> _TO DO_: Return only the lines from the one that contains "Where should I" through the last line of the records below, exactly as they stand. Pictures are not part of the copy.

> _THE INPUT_:
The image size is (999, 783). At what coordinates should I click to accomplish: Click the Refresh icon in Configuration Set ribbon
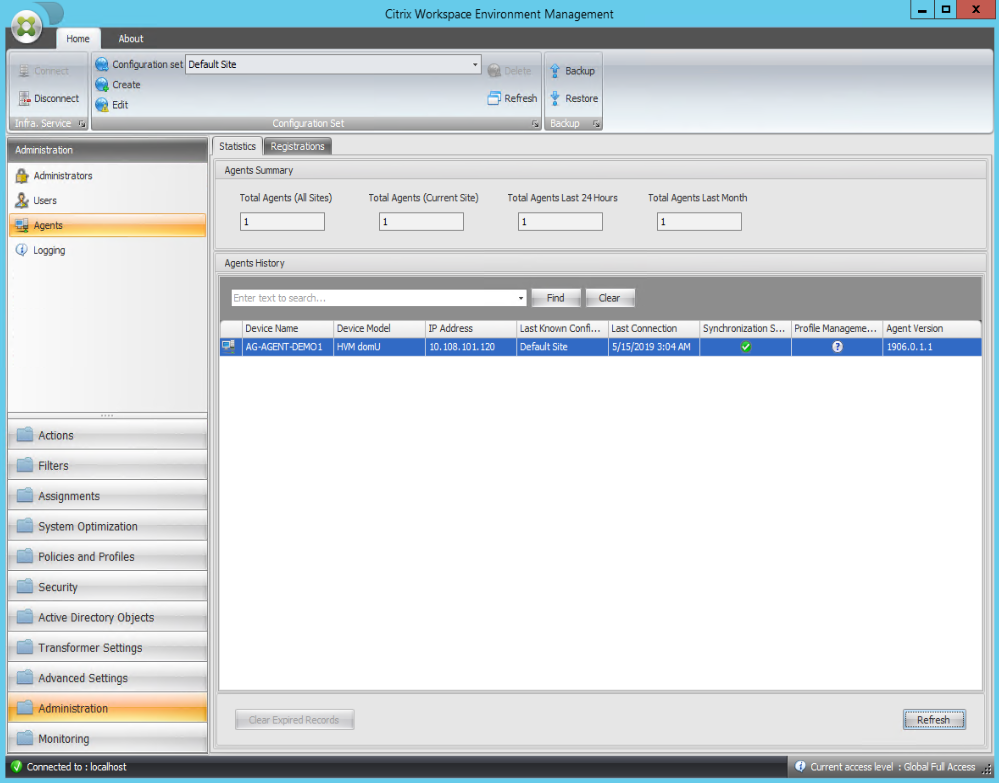[494, 98]
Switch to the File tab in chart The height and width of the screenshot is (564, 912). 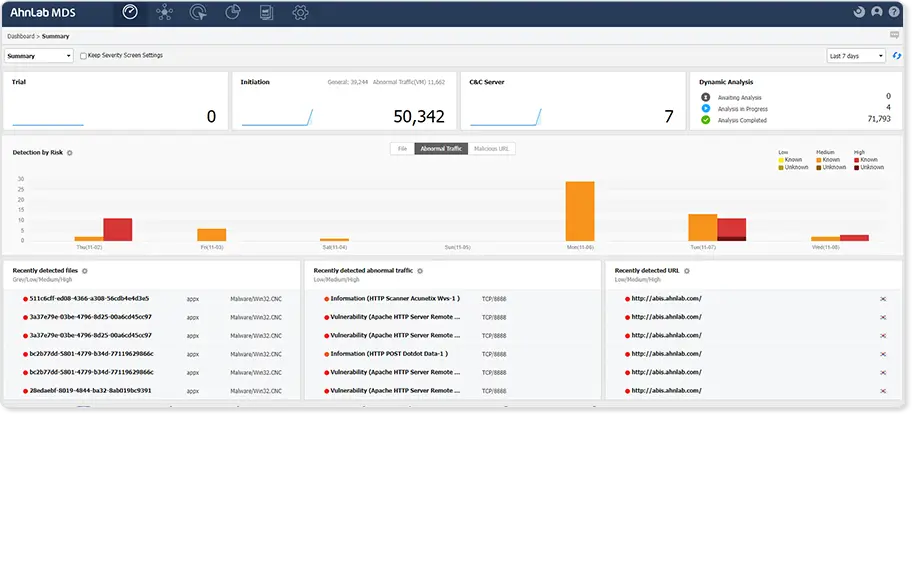click(x=402, y=149)
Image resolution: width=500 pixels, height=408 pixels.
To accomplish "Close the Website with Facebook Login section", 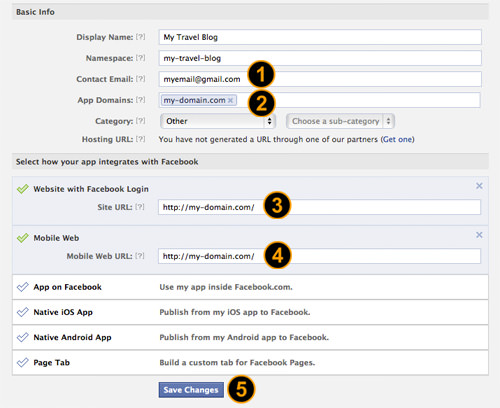I will click(x=479, y=186).
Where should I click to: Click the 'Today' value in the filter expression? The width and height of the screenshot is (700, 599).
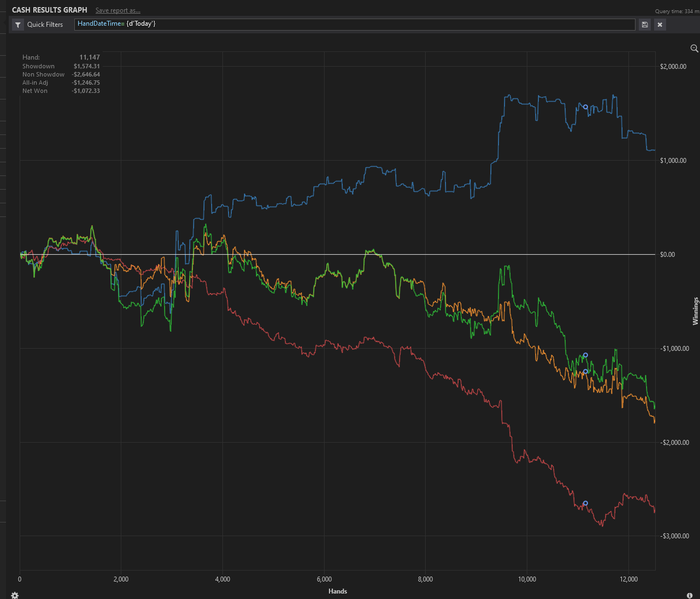click(x=142, y=24)
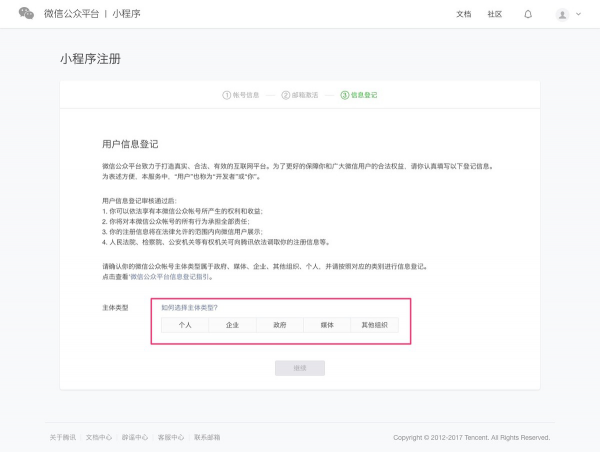
Task: Open the 文档 menu item
Action: (x=463, y=14)
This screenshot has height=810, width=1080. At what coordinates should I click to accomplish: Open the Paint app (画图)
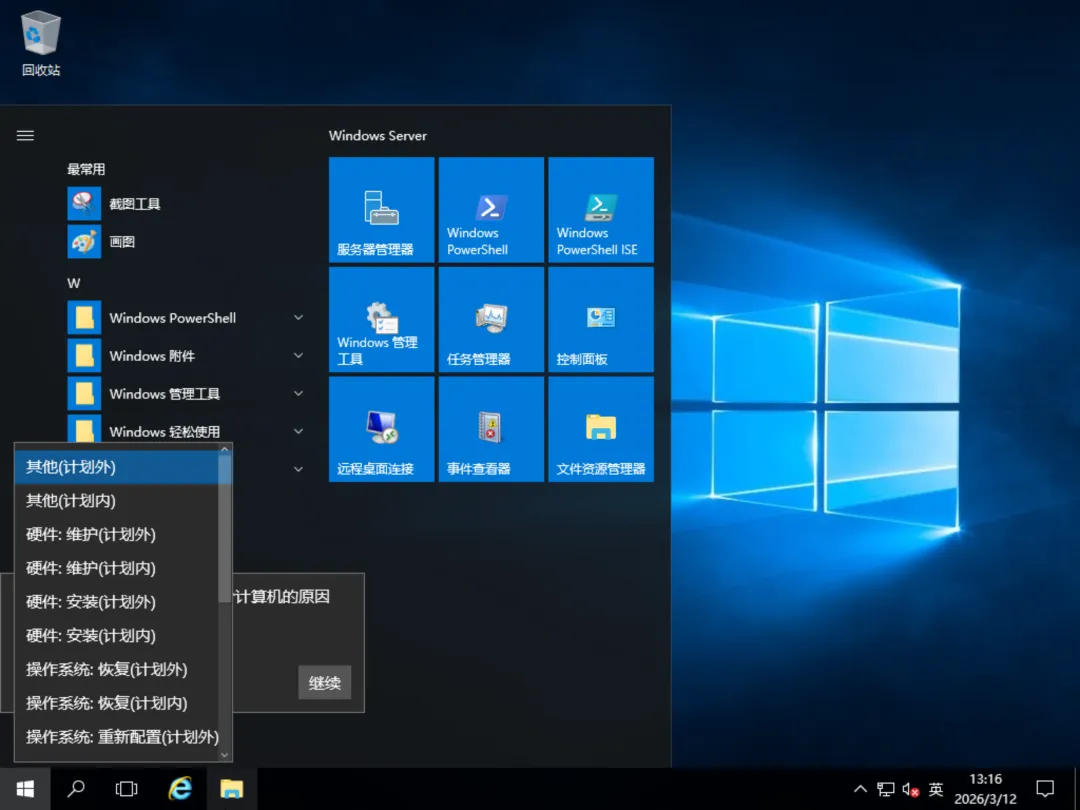click(x=121, y=242)
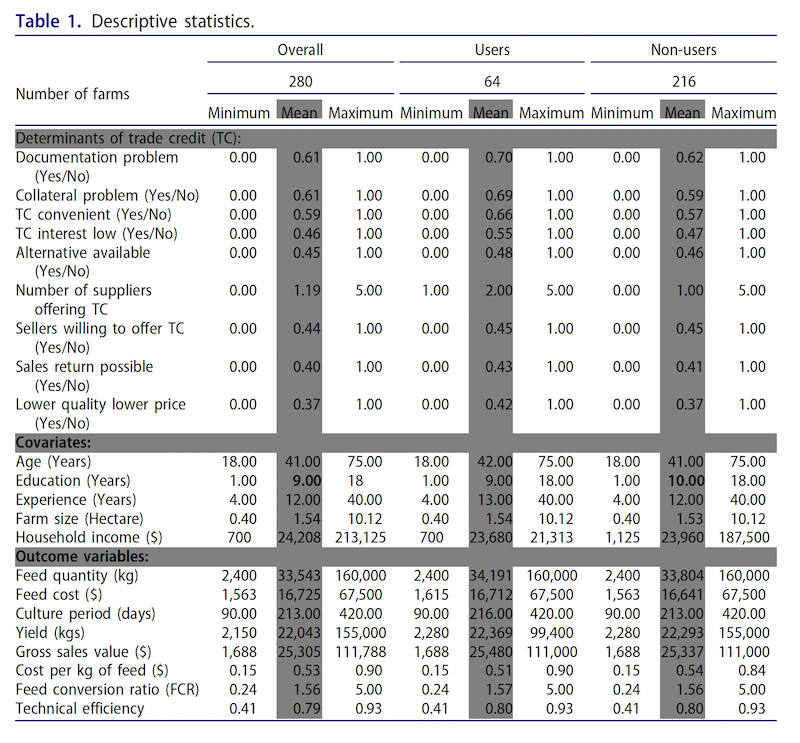Screen dimensions: 800x743
Task: Click the bold 10.00 education mean value
Action: (684, 481)
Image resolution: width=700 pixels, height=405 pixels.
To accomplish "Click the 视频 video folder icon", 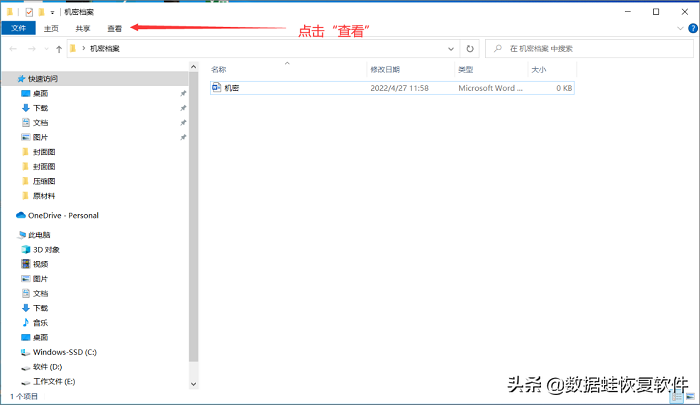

> _FINISHED TASK_:
Where should I click to: Click the 'Today' value in the filter expression? The width and height of the screenshot is (700, 599).
click(x=142, y=24)
Task: Open the 文档 menu item
Action: (x=463, y=14)
This screenshot has height=810, width=1080. At what coordinates should I click to accomplish: Open the Paint app (画图)
click(x=121, y=242)
Screen dimensions: 800x743
Task: Click the bold 10.00 education mean value
Action: (684, 481)
Image resolution: width=700 pixels, height=405 pixels.
To accomplish "Click the 视频 video folder icon", 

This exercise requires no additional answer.